When we make art, when we create drawings, we give expression to our will impulses and urges, our feelings and emotions, our sense experiences, perceptions, imaginations and our thoughts. Art can engage our entire human being, from our dual brain functions and tri-brain system to our threefold bodily organism and triad of soul capacities. Within this picture of our trifold humanity–body, soul and spirit–it is art and the creative process, that serves as the great mediator between our physical-material and our soul-spiritual activity. This is why Steiner suggested: “Art must become the lifeblood of the soul.”*13 Art must become a vital part of our lives, an essential part of our inner life, whatever our profession or lifestyle. And this is why, if we are not to become a robotic thinking machine on the one hand or a willful, desire-driven animal on the other, but are to  realize our full potentials, our true gifts, it will be in the sphere of creative capacities, the artist in us, that we may find our universally human attributes. In the end it is essential that we look at human beings as complete organisms in relationship to the world, and not to stop short at considering only brain functions or measurable cognitive processes. After all, we are more than just brains. We are not just our head, we are also hands and heart as well!

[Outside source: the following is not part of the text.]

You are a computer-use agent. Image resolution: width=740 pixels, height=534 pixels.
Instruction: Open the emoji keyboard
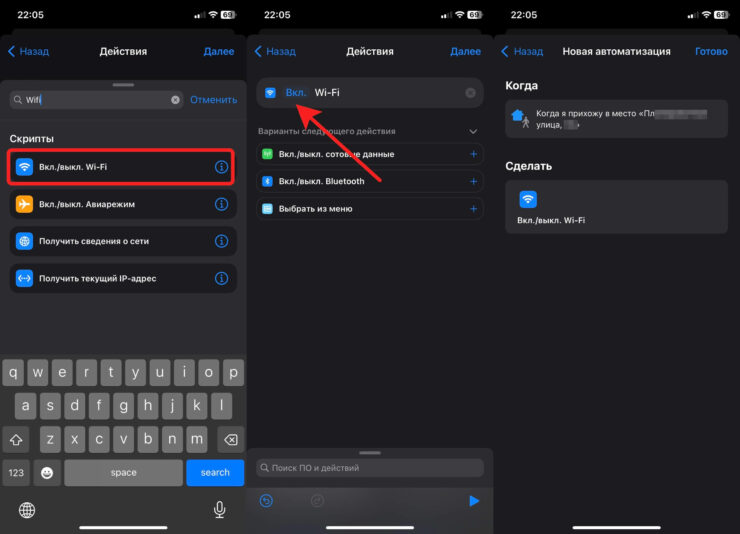(47, 472)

….[T]he production of a work of genuine art probably demands more intelligence than does most of the so-called thinking that goes on among those who pride themselves on being ’intellectuals.’—John Dewey (1859-1952)

Notes:
1. Edwards, B. The New Drawing on the Right Side of the Brain.
2. Pearce, J.C. The Magical Child.
3. Steiner, R. Study of Man.
4. Although educators acknowledge IQ and in recent years have confirmed an EQ, recognition of a WQ is only just being considered in studies on Studio Thinking (see Hetland, L. and E. Winner, S. Veenema, K. Sheridan. 2007. Studio Thinking: The Real Benefits of Visual Arts Education. Teachers College Press: New York).
5. Healy, J. Endangered Minds.
6. Gardener, H. Intelligence Reframed: Multiple Intelligences for the 21st Century.
7. Rittelmeyer, C. “Advantages and Disadvantages of Brain Research for Education,” Research Bulletin, p. 27.
8. Gardener, H.  p. 42.
9. Steiner, R. Study of Man, p.70.
10. Steiner, R. Lecture delivered in Dornach, CH. March 1923. GA36.
11. Walt Disney Company, which holds the copy right on Baby Einstein, Baby Mozart, and Baby Shakespeare, has recently offered consumer refunds on these products because of the unsubstantiated claims that technological tools can advance the education of infants.
12. Rittelmeyer, C., p.17.
13. Steiner, R. The Younger Generation, p. 120

Van James is a teaching artist at the Honolulu Waldorf School and chairman of the Anthroposophical Society in Hawai’i. He is an art instructor at the Kula Makua—Waldorf Teacher Training program in Honolulu and a guest teacher at Rudolf Steiner College in California, and Taruna College in New Zealand. He is the author of several books on culture and the arts, including the forthcoming ‘Drawing with Head, Heart and Hand: Learning the Natural Way to Draw.’